Memory leak somewhere in drf-spectacular

sergei-maertens commented 3 years ago

Describe the bug

Using the SpectacularJSONAPIView (https://github.com/open-formulieren/open-forms/blob/master/src/openforms/api/urls.py#L59), we are observing a memory leak. Memory of the process keeps growing every time the schema endpoint is hit.

We noticed this as the api schema endpoint was configured as Kubernetes pod health check, and the container was getting OOM-killed in a very regular pattern.
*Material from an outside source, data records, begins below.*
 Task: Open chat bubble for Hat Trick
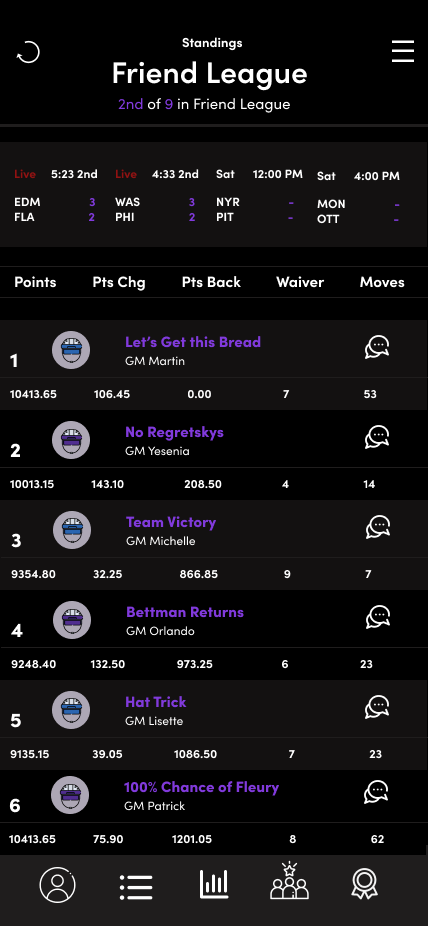tap(377, 707)
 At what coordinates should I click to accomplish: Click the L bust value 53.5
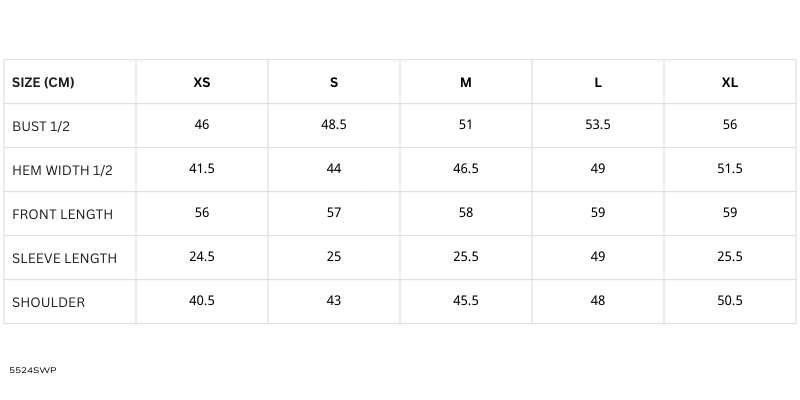(598, 125)
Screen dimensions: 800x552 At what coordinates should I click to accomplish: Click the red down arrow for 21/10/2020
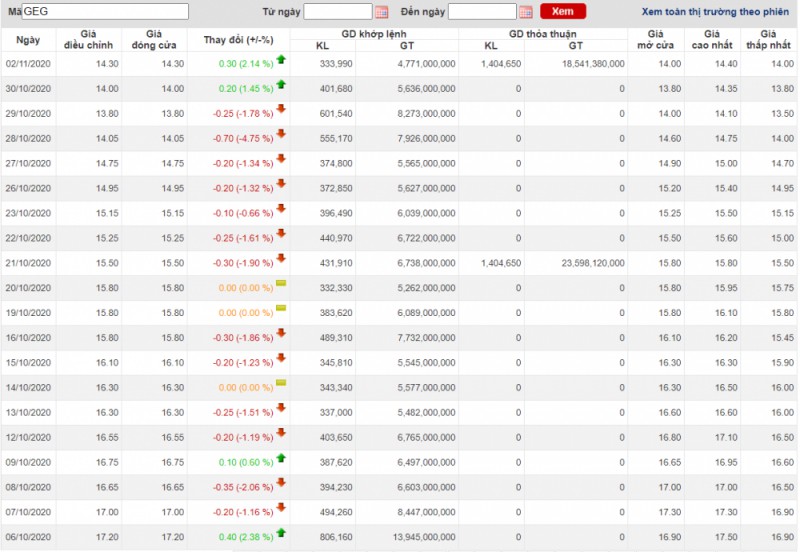pos(281,260)
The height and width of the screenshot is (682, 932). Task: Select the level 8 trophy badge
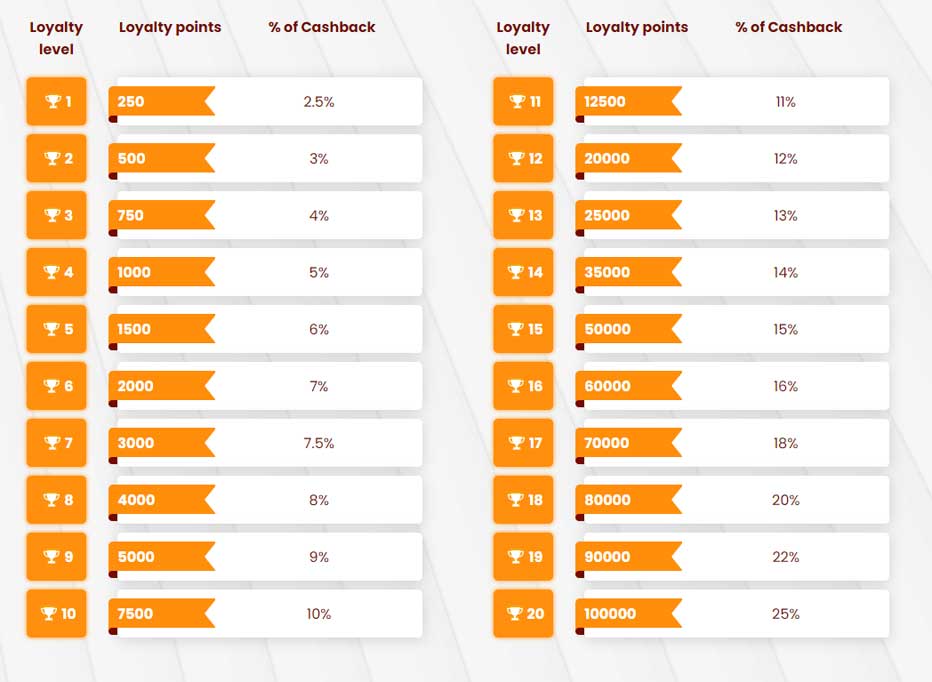pyautogui.click(x=56, y=499)
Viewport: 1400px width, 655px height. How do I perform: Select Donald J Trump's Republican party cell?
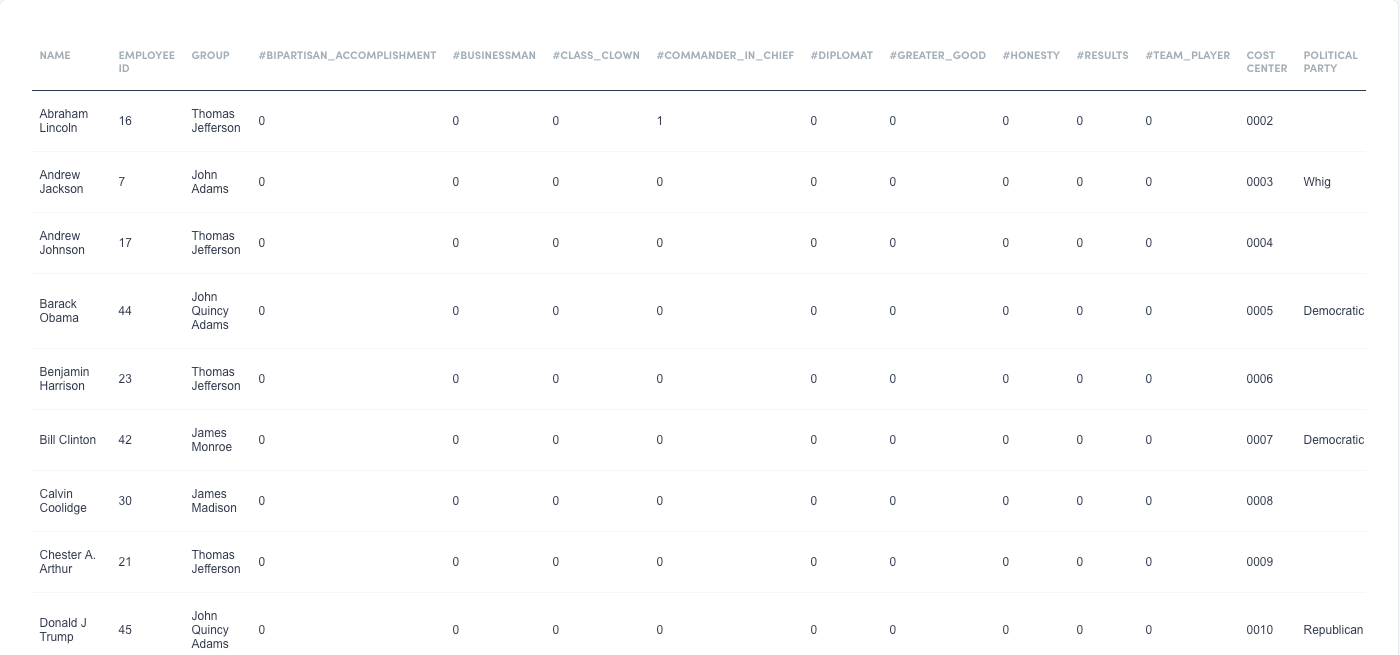(1333, 630)
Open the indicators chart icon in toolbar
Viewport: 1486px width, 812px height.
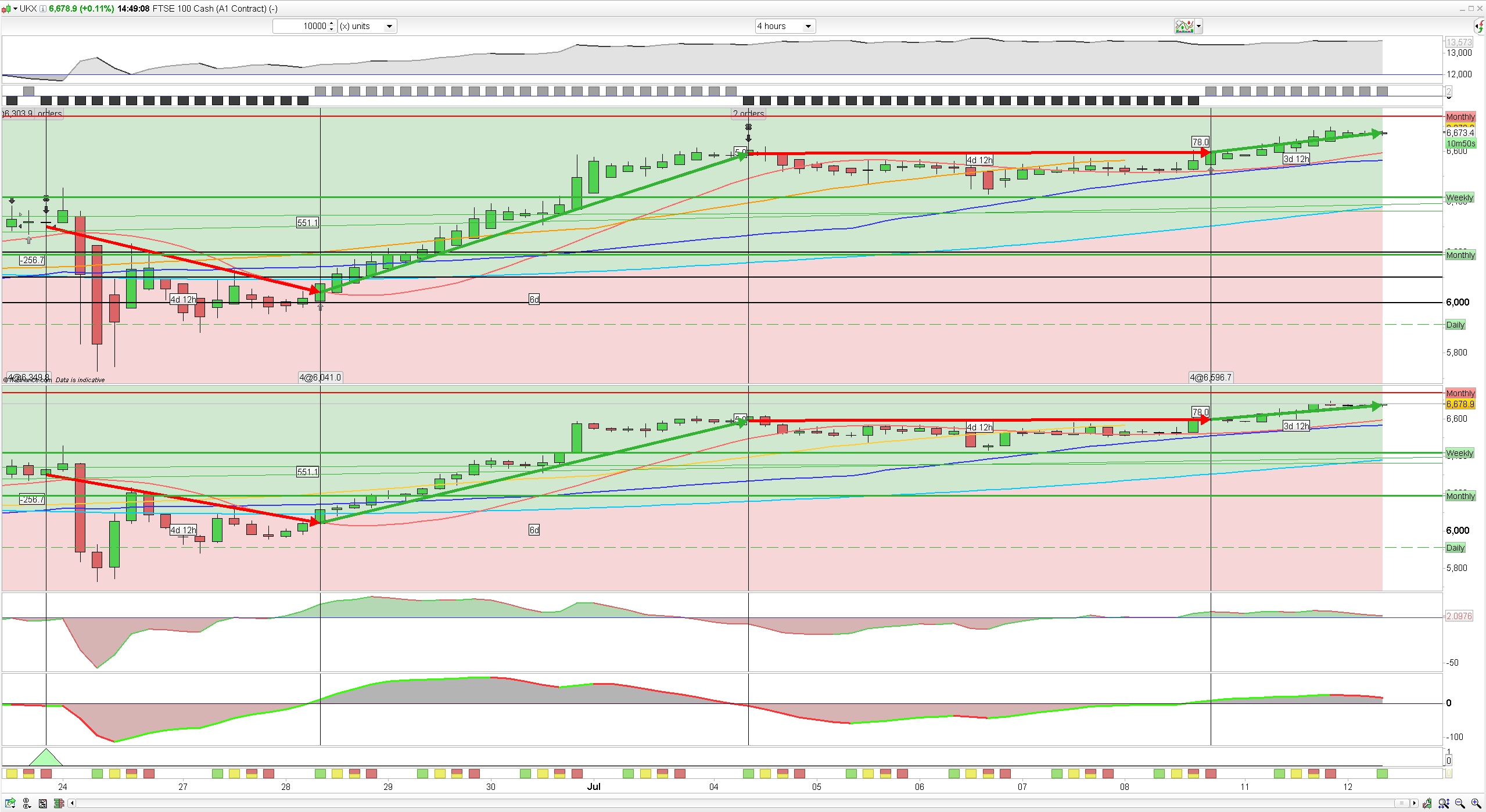pos(1183,26)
Happens with two of our apps both on drf-spectacular 0.17.2 and confirmed that 0.20.2 does not fix it (yet).

To Reproduce

Set up SpectacularJSONAPIView
Start the server (manage.py runserver works, but also with uwsgi this has been reproduced)
Find the PID of the server process
Monitor the memory usage with top for that process: top -p <PID> & hit e to get the VIRT/RES memory in megabytes - use a separate shell/tab for this
Fire requests to the schema endpoint, e.g. curl http://localhost:8000/api/v1/
Observe that the memory usage of the process increases.

I'll see if I can find the time to set up a minimal reproducing project without any extra dependencies.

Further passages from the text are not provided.